I think this challenge is pretty straight forward but the real challenge is making it optimized, I think there is enough in this file for you to go and take a good shot at this problem.

Summary

In summary the steps for this solution are:

• Find out if the current `step` you are on is solvable.

• If it is, find out if `F` or `M` is bigger.

• Divide the smaller one into the bigger one, round down, to find out the multiplier to increase the counter and to subtract the larger one to find the answer faster.

• Repeat steps until you have `1` and `1`, frequently check if solvable using a custom function and finally print out the counter of how many steps it took.

Some tips:

• Write a custom method to check if you can actually solve the problem, i.e. check if > 0, check `F` != `M` ect.

• Expect numbers larger than 10^32! So use `BigInteger` for example.
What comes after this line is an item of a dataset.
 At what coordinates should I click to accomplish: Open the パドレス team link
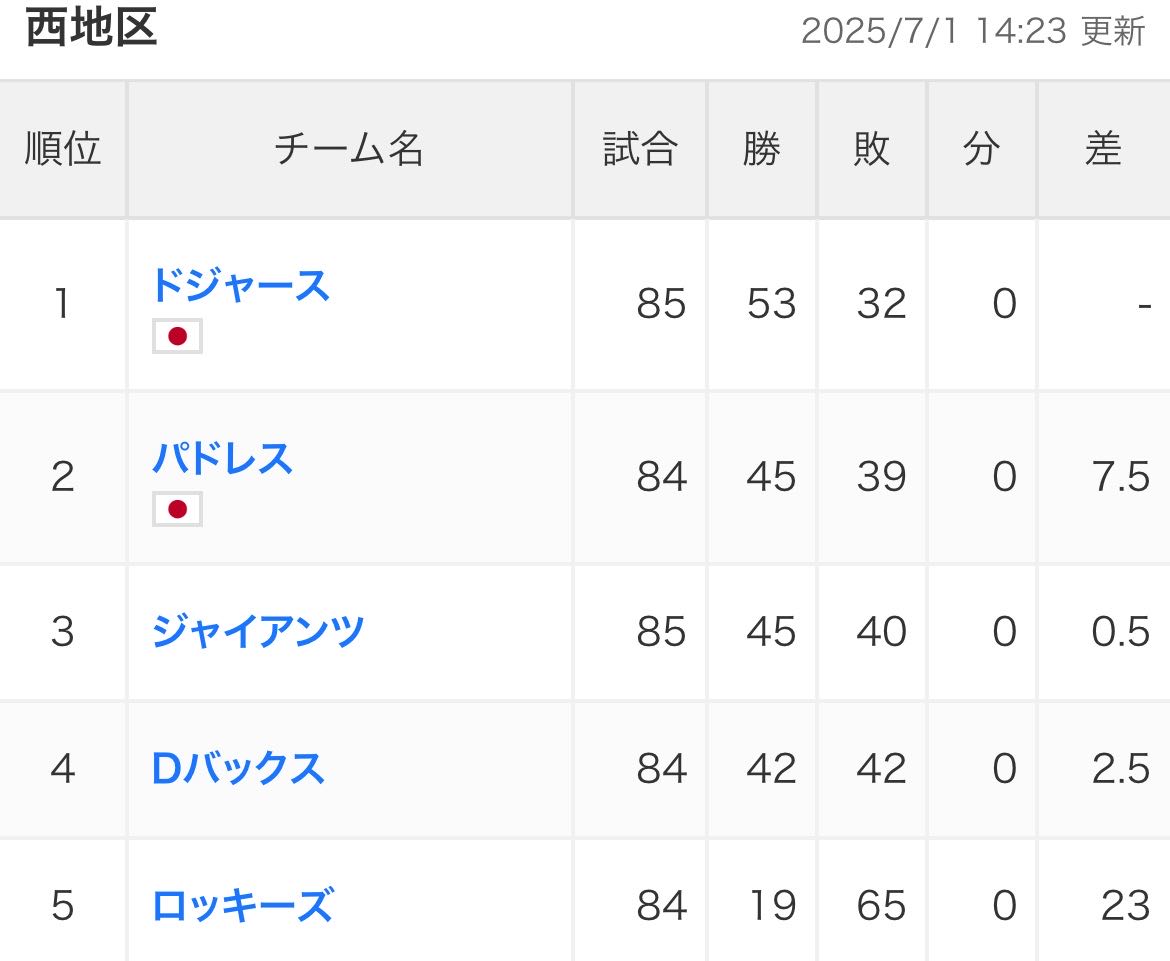point(222,458)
• If you are testing your solution and the tests are not running and instead you get a generic `error` it is most likely because the solution you have provided is unoptimized and is too slow. Test out your solution with big numbers.

• If you want some good numbers to test edge case, provide a number N and N + 1 as long as they are greater than 1. Good luck!